Davis graduated from high school in January 1947, immediately enrolling at Wittenberg College in Springfield, Ohio at age 17. The school had recruited Davis, although it did not extend him a scholarship. He spent a semester there, occupying himself with baseball and plans to transfer to a higher-profile school. In mid-1947, he transferred to Syracuse University. Although Davis repeatedly tried out for the various varsity teams, the height of his athletic career at Syracuse was warming the bench for the junior varsity baseball team. Frustrated by this, he briefly transferred to Hartwick College, also in New York State, in 1948, but soon returned to Syracuse. Despite Davis's lack of athletic success, he commonly mingled with varsity athletes, many of whom assumed he was also one but on another team. Unsuccessful in his efforts to join the men's basketball team, Davis became interested in football strategy, and haunted the football team's practices until asked to leave by the head coach, suspicious of Davis for taking notes. Davis also took the academic courses in football strategy given by the assistant coaches, and ordinarily attended only by players.

While job hunting, he introduced himself as "Davis from Syracuse", likely intentionally to conflate with George Davis, star halfback for the school's football team. Turned down at Hofstra University and by Bill Altenberg, athletic director at Adelphi University (both on Long Island), he approached Adelphi's president. What went on between the two men is not known; his biographer Mark Ribowsky suggests Davis used a combination of "bluff and con," but a half hour after Altenberg dismissed Davis from his office, he received a call from the president that he had a new freshman football coach.

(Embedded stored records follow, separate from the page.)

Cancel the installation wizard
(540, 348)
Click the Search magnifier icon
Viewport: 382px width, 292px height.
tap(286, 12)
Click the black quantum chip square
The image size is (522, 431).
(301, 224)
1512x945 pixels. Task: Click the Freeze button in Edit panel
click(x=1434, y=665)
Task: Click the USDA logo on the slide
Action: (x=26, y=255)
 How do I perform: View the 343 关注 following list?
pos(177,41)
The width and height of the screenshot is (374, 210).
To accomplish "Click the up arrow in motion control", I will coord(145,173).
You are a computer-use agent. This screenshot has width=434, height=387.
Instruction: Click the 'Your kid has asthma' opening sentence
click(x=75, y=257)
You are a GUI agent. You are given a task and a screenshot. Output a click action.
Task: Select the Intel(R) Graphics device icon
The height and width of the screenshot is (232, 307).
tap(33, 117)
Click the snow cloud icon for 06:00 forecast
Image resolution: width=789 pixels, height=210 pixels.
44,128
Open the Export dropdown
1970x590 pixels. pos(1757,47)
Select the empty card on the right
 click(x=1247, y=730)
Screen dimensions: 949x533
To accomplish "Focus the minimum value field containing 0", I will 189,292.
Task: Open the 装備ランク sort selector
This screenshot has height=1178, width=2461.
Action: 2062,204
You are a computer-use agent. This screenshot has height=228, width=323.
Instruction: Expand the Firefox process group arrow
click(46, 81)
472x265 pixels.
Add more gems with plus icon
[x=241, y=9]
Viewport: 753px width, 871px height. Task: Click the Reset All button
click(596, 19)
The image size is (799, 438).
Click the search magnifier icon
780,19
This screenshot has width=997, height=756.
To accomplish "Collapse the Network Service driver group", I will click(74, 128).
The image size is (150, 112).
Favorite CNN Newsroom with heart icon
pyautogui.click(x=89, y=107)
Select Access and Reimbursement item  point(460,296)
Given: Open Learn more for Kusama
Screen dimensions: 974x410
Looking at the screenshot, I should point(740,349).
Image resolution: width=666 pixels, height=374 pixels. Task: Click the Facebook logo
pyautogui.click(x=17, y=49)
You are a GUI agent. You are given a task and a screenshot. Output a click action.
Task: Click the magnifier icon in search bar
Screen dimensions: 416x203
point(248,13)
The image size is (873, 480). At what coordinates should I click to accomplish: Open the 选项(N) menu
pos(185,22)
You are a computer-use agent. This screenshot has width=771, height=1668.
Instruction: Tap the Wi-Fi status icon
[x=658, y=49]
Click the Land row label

In 1952, with his student deferral ended upon receipt of his master's degree, Davis was inducted into the United States Army. He quickly secured a place attached to a public relations unit near Syracuse, and set about obtaining a place on one of the coaching staff for the military's football teams. General Stanley Scott of Fort Belvoir, Virginia, obtained Davis's services in 1953 as football coach for his post's football squad. At the time, military football was taken very seriously; the teams were well-stocked with drafted college stars, and often scrimmaged National Football League teams. Davis coached Fort Belvoir, just south of Washington, D.C., to a record of eight wins, two losses, and one tie (8–2–1), missing a chance to play in the Poinsettia Bowl in San Diego because of a final-game loss to the nearby Quantico Marine Base. As a private first class, he was often coaching players of a higher rank, including officers. Near the end of 1952, he was called to testify before a congressional committee investigating whether athletes were being coddled in the military. Although most of Davis's team was sent to Korea, he remained at Fort Belvoir until his discharge in 1954. While coaching in the army, Davis sold scouting information about his players to NFL teams. One NFL executive who contacted Davis was Pete Rozelle of the Los Angeles Rams, but as Rozelle had been allocated no money, Davis gave him no information.